Using a webcam in WPF

A colleague asked how to capture video from a webcam in WPF. I find it’s a lot more enjoyable to learn about a technology by having something to aim for and this seemed an ideal project.

So what tools are at our disposal to write a WPF application that will show the live output from a web cam attached locally to the machine? My first thought was the Media Foundation API new in Vista. This is a replacement for the venerable DirectShow which is powerful but very closely tied to COM (if you develop in managed code and wanted to use DirectShow, you’re no doubt aware that there is no official managed wrapper). Media Foundation looked ideal until I found that it doesn’t support hardware devices as yet. It supports creating your own sources and there is a WAV source sample in the SDK, but creating a source filter for a hardware device will take you to the kernel and that’s a step too far for me.

OK, it needs to be DirectShow. This will allow code to enumerate the system for hardware and connect all the necessary components to show the camera output on the screen (termed a graph - if you’ve not used DirectShow, play around with the GraphEdit tool in the SDK bin folder, all will be revealed). As its DirectShow, it will also mean C++. Using interop is possible but its a dark tunnel to go down before you see light, so I chose managed C++ to bridge WPF to DirectShow.

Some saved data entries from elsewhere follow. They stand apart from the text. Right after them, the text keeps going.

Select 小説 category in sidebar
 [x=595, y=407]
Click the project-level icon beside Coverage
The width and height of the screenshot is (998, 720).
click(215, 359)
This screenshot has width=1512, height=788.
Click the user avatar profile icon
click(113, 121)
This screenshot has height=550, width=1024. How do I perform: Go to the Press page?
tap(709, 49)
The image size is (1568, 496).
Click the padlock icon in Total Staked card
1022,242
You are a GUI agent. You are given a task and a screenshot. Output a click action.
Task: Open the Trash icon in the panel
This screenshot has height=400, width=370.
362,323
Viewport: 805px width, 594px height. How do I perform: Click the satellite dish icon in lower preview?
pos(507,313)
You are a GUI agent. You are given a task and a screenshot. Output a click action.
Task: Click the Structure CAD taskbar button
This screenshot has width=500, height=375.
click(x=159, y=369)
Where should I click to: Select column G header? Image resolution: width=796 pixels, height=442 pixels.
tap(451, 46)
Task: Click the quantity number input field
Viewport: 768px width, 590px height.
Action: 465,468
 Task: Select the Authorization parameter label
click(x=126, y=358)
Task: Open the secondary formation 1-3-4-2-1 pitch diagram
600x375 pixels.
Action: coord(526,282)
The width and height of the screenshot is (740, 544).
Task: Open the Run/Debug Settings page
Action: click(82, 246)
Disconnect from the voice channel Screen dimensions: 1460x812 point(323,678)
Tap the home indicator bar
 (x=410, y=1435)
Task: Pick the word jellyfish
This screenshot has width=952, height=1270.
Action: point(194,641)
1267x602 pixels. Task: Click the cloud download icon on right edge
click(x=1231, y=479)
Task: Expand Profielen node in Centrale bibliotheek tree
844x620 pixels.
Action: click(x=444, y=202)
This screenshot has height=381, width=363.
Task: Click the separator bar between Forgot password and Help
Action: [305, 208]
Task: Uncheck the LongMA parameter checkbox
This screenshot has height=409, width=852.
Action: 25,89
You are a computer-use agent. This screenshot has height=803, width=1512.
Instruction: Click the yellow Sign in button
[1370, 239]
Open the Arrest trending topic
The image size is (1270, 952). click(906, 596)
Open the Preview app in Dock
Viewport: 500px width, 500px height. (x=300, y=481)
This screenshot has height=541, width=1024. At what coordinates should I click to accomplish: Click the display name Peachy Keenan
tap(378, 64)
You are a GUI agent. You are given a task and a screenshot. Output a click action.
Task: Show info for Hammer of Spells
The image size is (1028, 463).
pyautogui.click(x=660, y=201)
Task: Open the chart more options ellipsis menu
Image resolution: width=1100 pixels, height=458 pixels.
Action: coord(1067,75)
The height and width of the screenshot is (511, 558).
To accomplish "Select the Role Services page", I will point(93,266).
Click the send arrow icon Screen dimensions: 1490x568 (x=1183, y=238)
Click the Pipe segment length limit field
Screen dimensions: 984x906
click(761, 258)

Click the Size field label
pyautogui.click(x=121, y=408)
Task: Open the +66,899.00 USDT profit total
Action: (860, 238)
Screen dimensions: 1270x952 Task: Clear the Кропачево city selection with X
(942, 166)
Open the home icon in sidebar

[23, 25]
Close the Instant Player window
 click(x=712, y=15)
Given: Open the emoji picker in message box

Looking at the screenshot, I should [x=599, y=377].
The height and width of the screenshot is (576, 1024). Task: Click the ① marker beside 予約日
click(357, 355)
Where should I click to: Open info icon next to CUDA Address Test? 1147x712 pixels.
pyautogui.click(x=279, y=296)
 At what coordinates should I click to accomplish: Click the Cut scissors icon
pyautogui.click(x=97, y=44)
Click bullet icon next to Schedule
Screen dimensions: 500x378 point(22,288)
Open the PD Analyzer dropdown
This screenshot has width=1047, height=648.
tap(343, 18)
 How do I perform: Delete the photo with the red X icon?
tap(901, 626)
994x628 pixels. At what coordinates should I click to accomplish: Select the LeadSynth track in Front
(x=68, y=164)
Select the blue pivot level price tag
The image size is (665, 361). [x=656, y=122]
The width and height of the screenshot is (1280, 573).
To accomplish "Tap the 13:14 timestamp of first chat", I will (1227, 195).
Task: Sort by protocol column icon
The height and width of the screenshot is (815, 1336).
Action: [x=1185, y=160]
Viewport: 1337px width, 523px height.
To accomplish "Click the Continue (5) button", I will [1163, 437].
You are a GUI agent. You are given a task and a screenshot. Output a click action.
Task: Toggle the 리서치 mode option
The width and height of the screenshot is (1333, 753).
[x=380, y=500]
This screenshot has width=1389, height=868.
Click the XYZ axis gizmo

DirectShow will render the images from the camera using a component (called a filter in DirectShow) called the Video Mixing Renderer. This is a DirectX based component that will push the pixels around (see last post!) and in its default form likes to work with window handles and other non WPF concepts. This pointed me to the HwndHost control which gives a window handle to host things in. We can subclass this control and override a few methods on the control to hook things up. Enough background, here’s how I put things together:

I’ve got two classes: one managed that will subclass HwndHost and be a managed class, and another that will be unmanaged to do all the DirectShow magic. The managed class will instantiate and call methods on the undamaged class. First the managed class: I override the BuildWindowCore to create my own window using CreateWindowEx(), instantiate the unmanaged class and ask it to use DirectShow and hook it to our newly created window. I override DestroyWindowCore to clean-up the unmanaged class and our created window. The ArrangeOverride method also needs to be overridden (terminology meltdown!) so that we know the final size of the control when it is rendered to the screen as its not know on the call to BuildWindowCore. That, plus methods to start and stop the preview is all that’s in the managed class.

The unmanaged class exposes a setup method that will (DirectShow terminology warning) enumerate for video input class devices, create an instance of a device filter, add it to a graph and render its output pin. It then queries the graph for its COM interface to configure the video output and it’s at this point we can return to hooking in with WPF. This method was passed the window handle of our created window and we can configure DirectShow to render within the window area (i.e. our new WPF control). This class also exposes a method to do the final sizing of the video output and this is called from the ArrangeOverride method mentioned above. Some further methods to start, stop and cleanup and this class is done.

But does it work? The end result is a control we can place in our WPF application that will show the webcam output, nice! Yes, it seems to work well. The order in which you configure window properties as part of the creation process has an effect on Aero Glass. The Desktop Window Manager service controlling Aero Glass will fall over (with a event log details to tell you that it did) if the order is incorrect.

That’s all well and good, I hear you all cry, but there’s no code! You could have made all this up! A fair point and my answer is that including code snippets would have made writing this up much more complicated and even longer. When I can find a spot to host the sample code I’ll make it available if people are interested and you can pick over it at your leisure.